Espèce en péril
Jean-Pierre Bitard
Les bibliothèques publiques jettent les livres par dizaines de milliers. Ce problème du désherbage évoqué par un dossier de la BPI 1 et par un colloque du CEBRAL 2 est un cauchemar.
On peut penser que - pris à la gorge par l'adage « bletonien » : 35 à 40 volumes occupent un mètre de tablettes - tous les bibliothécaires conscients et organisés détruisent (ou parfois vendent ou donnent) peu ou prou les mêmes catégories de livres. Ainsi disparaissent des auteurs entiers dont on a oublié le nom, romanciers français et étrangers, victimes de notre rage « biblioclaste ».
Dans son introduction à l'excellent Prisonnier de la planète Mars de Gustave Le Rouge, F. Lacassin note qu'on ne connaît plus que les titres de nombreux ouvrages de cet auteur. Que dire d'auteurs de romans populaires du XIXe siècle, de livres d'enfants anciens, d'anticipation (avant qu'on ne l'appelle science-fiction), de policiers (qui a toute la Série noire ou tout Le Masque ?), tout bonnement de romanciers célèbres il y a cent ans ?
En même temps, les mêmes conservateurs, conscients, organisés et compétents, s'évertuent à récupérer tout ce qui peut alimenter le fonds local : auteurs du pays (ou ayant vécu dans ce pays). Mais tous les jours, suite aux demandes des lecteurs ou en butinant dans les catalogues de libraires d'ancien, nous constatons nos lacunes plus vastes que nos collections.
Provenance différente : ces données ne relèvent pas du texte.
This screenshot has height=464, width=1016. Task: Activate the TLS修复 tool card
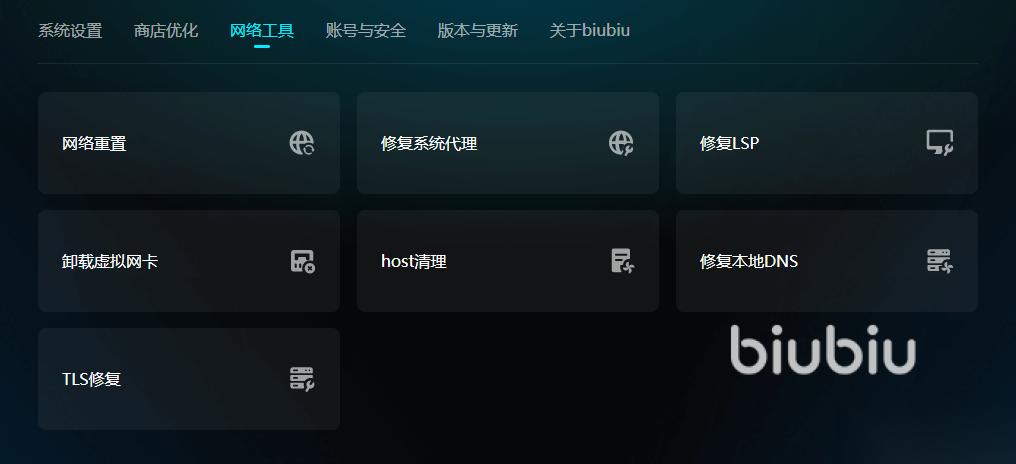click(189, 378)
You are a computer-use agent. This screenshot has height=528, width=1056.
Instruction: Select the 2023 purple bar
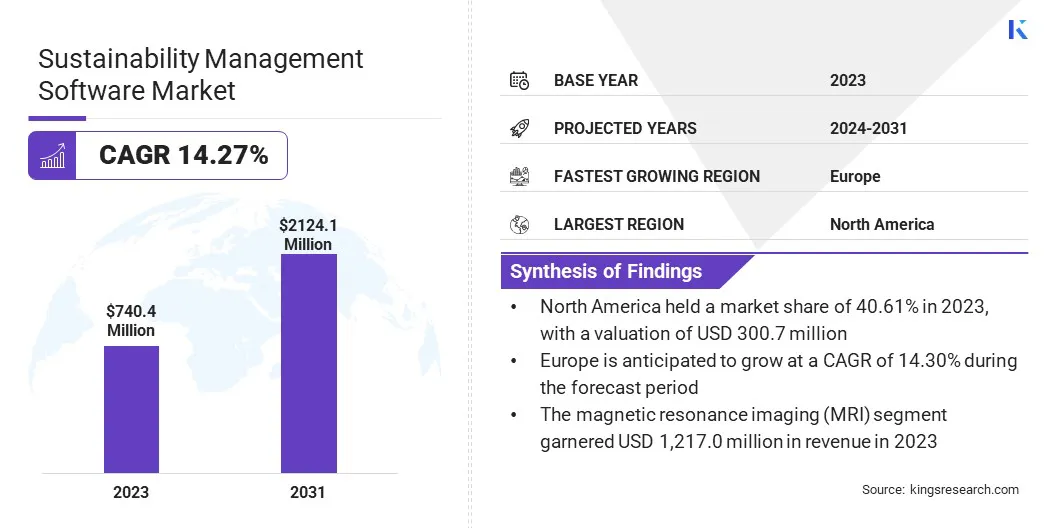[x=131, y=409]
On me dira que ces espèces en voie de disparition sont conservées tout de même dans le grand zoo de la Bibliothèque nationale. Mais elle ne prête que ses doubles et je n'apprendrai rien à personne en disant que le Centre national de prêt - qui fait des prodiges pour nous satisfaire et rend d'immenses services à tous les pêcheurs en prêt inter-bibliothèques - reconnaît lui-même ses limites : collection formée trop récemment, personnel totalement insuffisant au point que les propositions de dons ne sont plus accueillies, pans entiers non inventoriés.
Je propose donc que ce qui encombre les uns enrichisse les autres.
Les bibliothèques communiqueraient à une bibliothèque municipale qui accepterait ce rôle, une liste (ou un paquet de fiches) de ses auteurs locaux des XIXe et XXe siècles comportant simplement : nom, prénom, lieu de naissance et une fourchette de dates (même approximatives) pendant lesquelles l'auteur a exercé sa coupable activité.
Il pourra s'agir de romanciers, mais aussi d'auteurs d'ouvrages documentaires (où nos lacunes sont peut-être plus vastes).
Les fiches seront saisies sur un micro-ordinateur et serviront à produire une liste alphabétique envoyée à chacun de ceux qui auront alimenté la base. Il sera possible de sortir périodiquement des listes plus complètes.
La suite du jeu consisterait - pour faire simple - à envoyer, lorsqu'on a décidé d'éliminer un ou la totalité des titres d'un auteur qu'on ne connaît pas et qui n'a pas été lu depuis 20 ans (critères laissés bien sûr à la libre appréciation de chacun), Marius Ary Leblond à la Réunion, René Boisleve à Tours, Claude Tillier à Nevers, Léon Cladel à Montauban et - pourquoi pas Rachilde à Périgueux... ? Comme on ne peut pas donner un livre (bien communal), il est possible, soit d'obtenir du conseil municipal la « vente » de ces livres pour une somme symbolique (solution lourde), soit de considérer qu'ils sont en dépôt à la bibliothèque intéressée - dépôt de même durée indéfinie que ceux des confiscations révolutionnaires.
Si l'idée intéresse nos collègues désherbeurs (ou sarcleurs), on pourrait ensuite lui ajouter un volet portant sur les matières : le service minitel d'Oriadoc (36-15 ABCDOC) - très utile par ailleurs - ne mentionne que les fonds principaux, correspondant généralement à un auteur très connu, comme Stendhal à Grenoble ou Jules Verne à Nantes.